Flugausfälle und Verspätungen

Ryanair-Streik: Diese Rechte haben Fluggäste

Bei der Fluggesellschaft Ryanair haben Piloten und Flugbegleiter erneut angekündigt, in den Streik zu treten. Was können Fluggäste, die am Flughafen festsitzen, an Ansprüchen geltend machen?

Flugzeug© dell / Fotolia.com

Berlin - Bei Ryanair wollen am 12. September die Piloten und Flugbegleiter streiken. Die Fluggesellschaft hat daher 150 Flüge von und nach Deutschland gestrichen. Die betroffenen Kunden würden informiert und entschädigt, kündigte Ryanair-Marketingchef Kenny Jacobs an. Bereits im August sorgte ein Ausstand der Piloten bei Ryanair für viele Flugausfälle und Verspätungen.

Muss Ryanair mir Alternativen anbieten?

Auf die Umbuchung haben Passagiere laut der Fluggastrechte-Verordnung der EU einen Anspruch. Möglich ist auch, dass Passagiere auf andere Transportmittel gebucht werden, wenn das Ziel per Bus oder Bahn erreichbar ist.

Was passiert, wenn ich am Flughafen festsitze?

Stranden Passagiere vorübergehend am Flughafen, muss die Fluggesellschaft sie betreuen - unabhängig davon, ob das Unternehmen für die Verspätungen und Ausfälle verantwortlich ist. Passagiere haben Anspruch auf Verpflegung. Verschiebt sich der Flug auf einen anderen Tag, muss die Airline die Hotelübernachtung übernehmen.

Gibt es abweichende Regelungen für Pauschalreisen?

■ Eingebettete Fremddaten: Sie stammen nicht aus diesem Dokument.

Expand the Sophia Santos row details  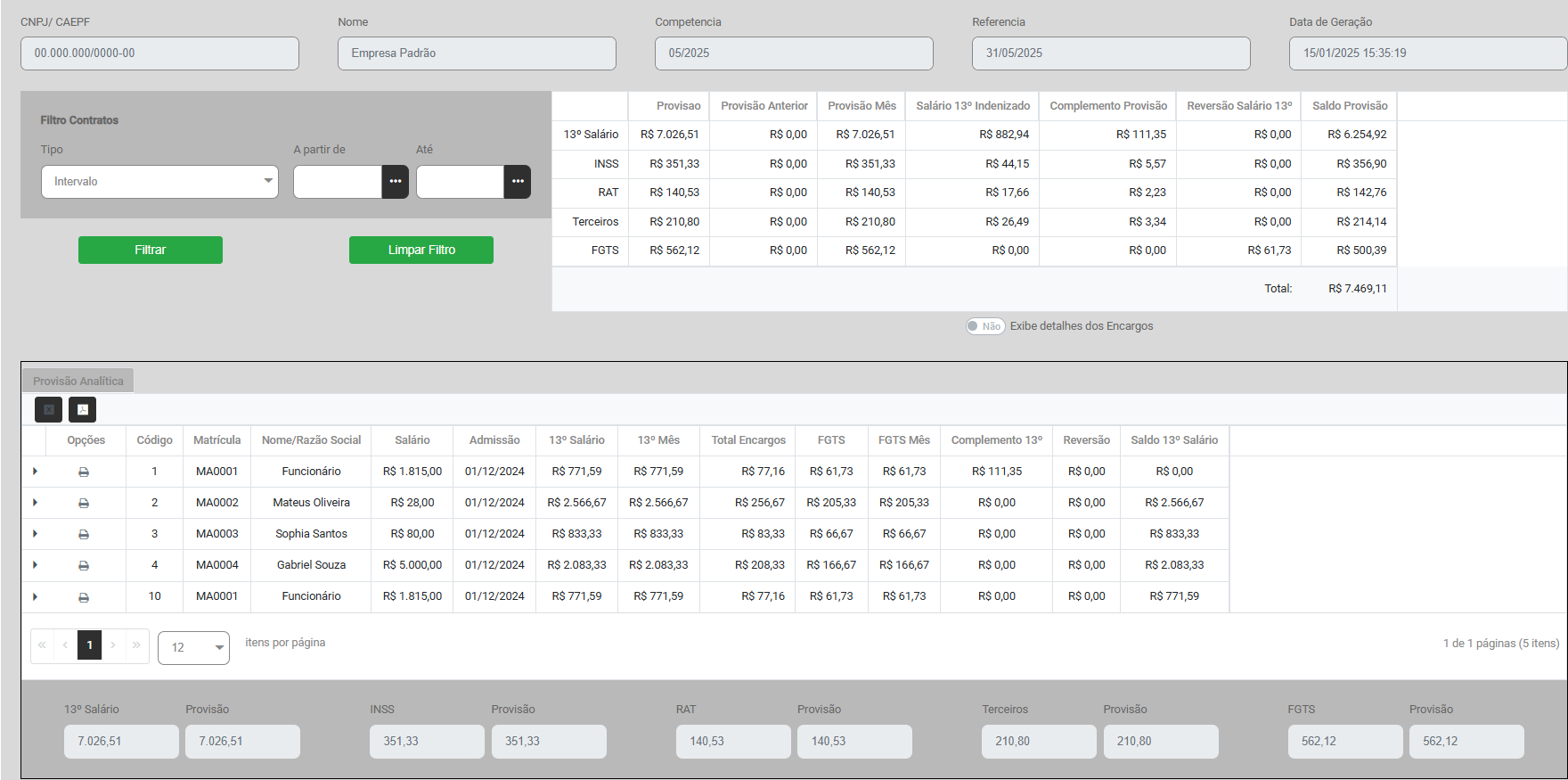click(x=35, y=534)
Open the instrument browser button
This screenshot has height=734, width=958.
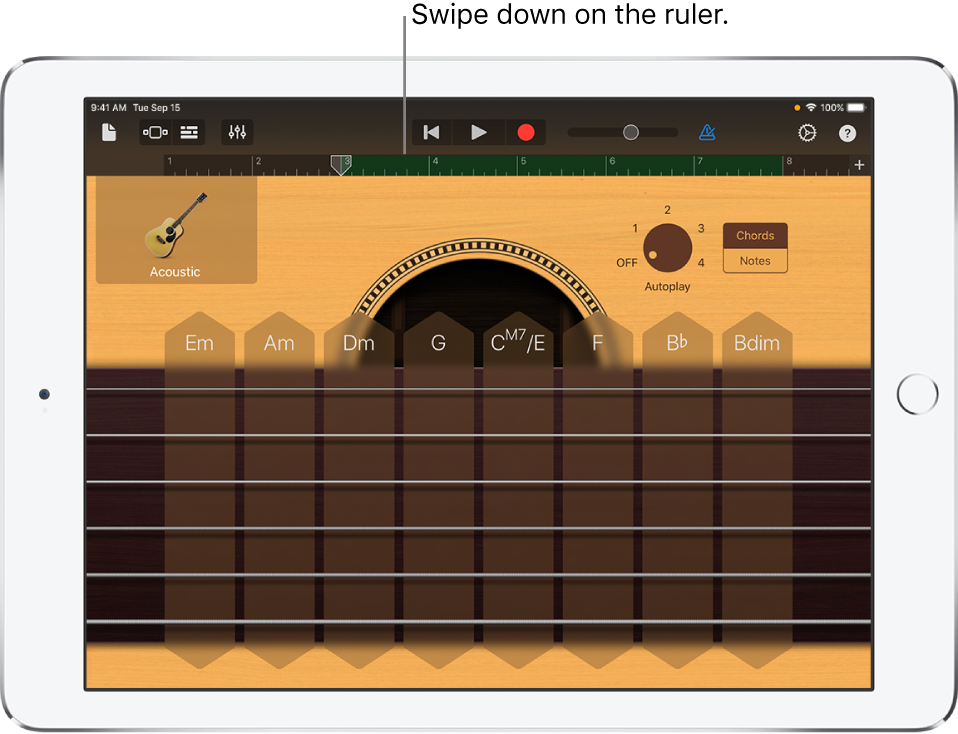pos(155,132)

Ist der Ryanair-Flug Teil einer Pauschalreise, ist nicht die Airline der Ansprechpartner, sondern der Reiseveranstalter. Er ist nach Angaben der Verbraucherzentralen auch bei Streiks verantwortlich für Kosten, die Reisenden durch eine Verspätung entstehen. Das können zum Beispiel Ausgaben für Verpflegung, Unterkunft, Taxifahrten und Telefonate sein. Bei großen Verspätungen können Pauschalreisende außerdem den Reisepreis mindern. Dafür gibt es Rechentabellen: Ab fünf Stunden Verspätung können Urlauber pro Stunde Verspätung fünf Prozent des anteiligen Tagespreises zurückfordern.

Flugausfall wegen Streik: Haben Kunden das Recht auf eine Entschädigung?

Bei Pilotenstreiks haben Reisende eigentlich keinen Anspruch auf eine Ausgleichszahlung für Ausfälle oder Verspätungen von mehr als drei Stunden. Ein Streik gilt als außergewöhnlicher Umstand. Das gilt aber nur unter der Bedingung, dass die Airline alles in ihrer Macht stehende unternimmt, um die Folgen des Ausstands zu minimieren.

Allerdings hat sich die Rechtsprechung inzwischen weiterentwickelt, erklärt der Reiserechtsexperte Paul Degott aus Hannover. So entschied der Europäische Gerichtshof im April 2018, dass eine Airline bei einem wilden Streik nur unter zwei Bedingungen von der Erstattungspflicht befreit werden könne: Zum einen dürfe das Ereignis, das zu den Behinderungen führte, nicht Teil der normalen Betriebstätigkeit sein. Und zum anderen dürfe es von der Airline nicht beherrschbar sein (Az.: C-195/17).

Aus dem Urteil leitet Degott ab, dass Entschädigungszahlungen auch bei regulären Streiks möglich sind - wenn es den Streikenden nicht nur um die Bezahlung, sondern um die Arbeitskonditionen insgesamt geht. Betrachtet man die Streikgründe des Ryanair-Personals, "dann liegt das sehr nahe an dem, was der EuGH sagt", urteilt Degott. Allerdings müsse das zunächst erneut gerichtlich geklärt werden. Der Jurist rät, vorsorglich Ausgleichszahlungen zu fordern.